= School of American Sculpture =

Former art school in New York City

School of American Sculpture was an art school founded in New York City by Solon Borglum following the World War I, in about 1918, that lasted only shortly after Borglum's death in 1922.

During World War I, American sculptor Solon Borglum served at the front in a non-combatant position but was near enough to the action that he was gassed several times. While there he taught art at the AEF Art Training Center at Bellevue, Seine-et-Oise, near Paris at which hundreds of American soldiers received some art training, where he headed the sculpture department. There Borglum discovered that he liked teaching so when he returned to the United States he established the School of American Sculpture in New York. He created a book, Sound Construction, published in 1923, (Six Hundred Plates Drawn by the Author and Mildred Archer Nash.) as part of the curriculum. The illustrator, Nash, was a student of Borglum's.
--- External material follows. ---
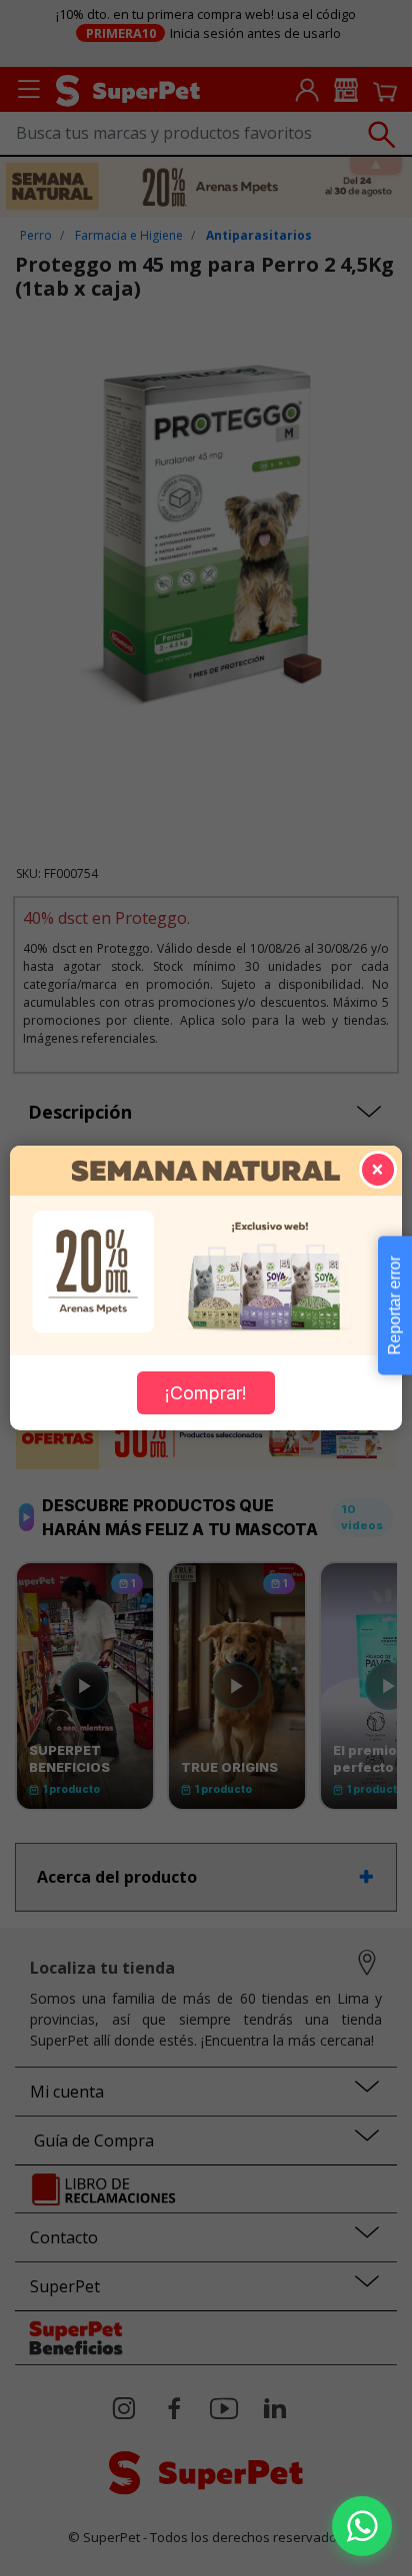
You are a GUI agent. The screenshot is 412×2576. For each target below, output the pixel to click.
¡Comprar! (206, 1392)
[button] (362, 2526)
Following Borglum's death in early 1922, an attempt to continue the school was made by appointing W. Frank Purdy, "long time president of the Art Alliance in New York and for thirty years in charge of the department of sculpture at Gorham's" to run the school. Purdy was to be assisted in this endeavor by a committee of governors including the sculptors Herbert Adams, Robert Ingersoll Aitken, George Grey Barnard, Daniel Chester French, Frances Grimes, Anna Hyatt, Frederick William MacMonnies, Hermon Atkins MacNeil, and Mahonri Young. The school did not stay open for much longer. It was located at 9 East 59th Street in Manhattan.